══ Quoted text ══

# Shrimp Tank



## shanexu (Jul 3, 2009)

Hey everyone!

going into the 3rd month into keeping aquariums
here's my shrimp tank! i had fish before but my cherry's eggs hatched, so i removed the fishes other than the otos.

its been almost 3weeks since the babies hatched

below is a photo!

Hardware: 
2.5 Gallon tank
10W Coralife Mini Compact 50 50
Power Mini filter
Quartz gravel
Bogwood
4 Pebbles

Plants:
Nana Plant
Java Moss
Marimo Moss Ball Bits
Duckweeds

Animals:
1 Adult Cherry, Female (berried when i bought her)
1 Adult Malayan, Female
2 Oto
20? Baby Cherries


----------



## Hitch (Apr 26, 2009)

nice looking tank


----------



## Jackson (Jan 30, 2009)

Very nice 

Thats a 2.5gal WOW great job


----------



## shanexu (Jul 3, 2009)

thanks all~ yup its 2.5 Gallon. =DD


----------



## MichaelAngelo (Jul 6, 2009)

nice dude, I have a 2.5G with crazy breeding cherry shrimp ahahaha

I had it on my desk in my dorm for so long, I would point out all the babies and my friend would be like "what are you talking about!" lol took a while before he could see them too ;-)

═══

• Exercise tasks:
A – In the shrimp tank thread, reproduce the stretch from "going into the" through "is a photo!", swapping "babies" for "shrimplets".
B – Condense the paragraph of the shrimp tank thread that opens with "I had it on my desk" into a shorter version that keeps its main facts.
C – Carry on the shrimp tank thread from its final post.

══ Provided data ══

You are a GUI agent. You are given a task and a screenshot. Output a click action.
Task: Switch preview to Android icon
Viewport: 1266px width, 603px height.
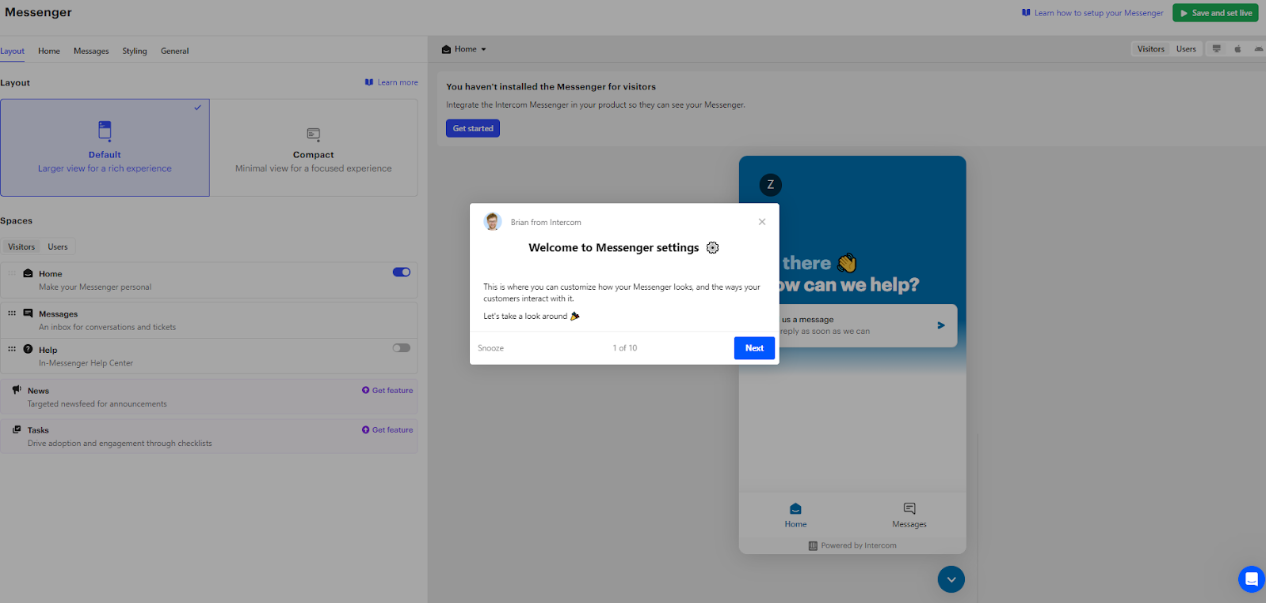pos(1258,48)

═══

• Written answers:
A –
going into the 3rd month into keeping aquariums
here's my shrimp tank! i had fish before but my cherry's eggs hatched, so i removed the fishes other than the otos.

its been almost 3weeks since the shrimplets hatched

below is a photo!

B – The tank sat on my dorm desk for a long time. When I pointed out the babies, my friend could not see them at first, but after a while he could.

C –
----------



## Calmer (Mar 9, 2008)

Very nice looking aquarium. You seem to have researched everything about cherries and what they need.


----------



## shanexu (Jul 3, 2009)

haha yeah i pointed out all the babies too! hahahaha so crazy

thanks calmer! =) yeah i tried to find out what they need so i did my best! haha


----------



## Calmer (Mar 9, 2008)

Leaving only the oto cats in with the babies gave you away.


----------



## shanexu (Jul 3, 2009)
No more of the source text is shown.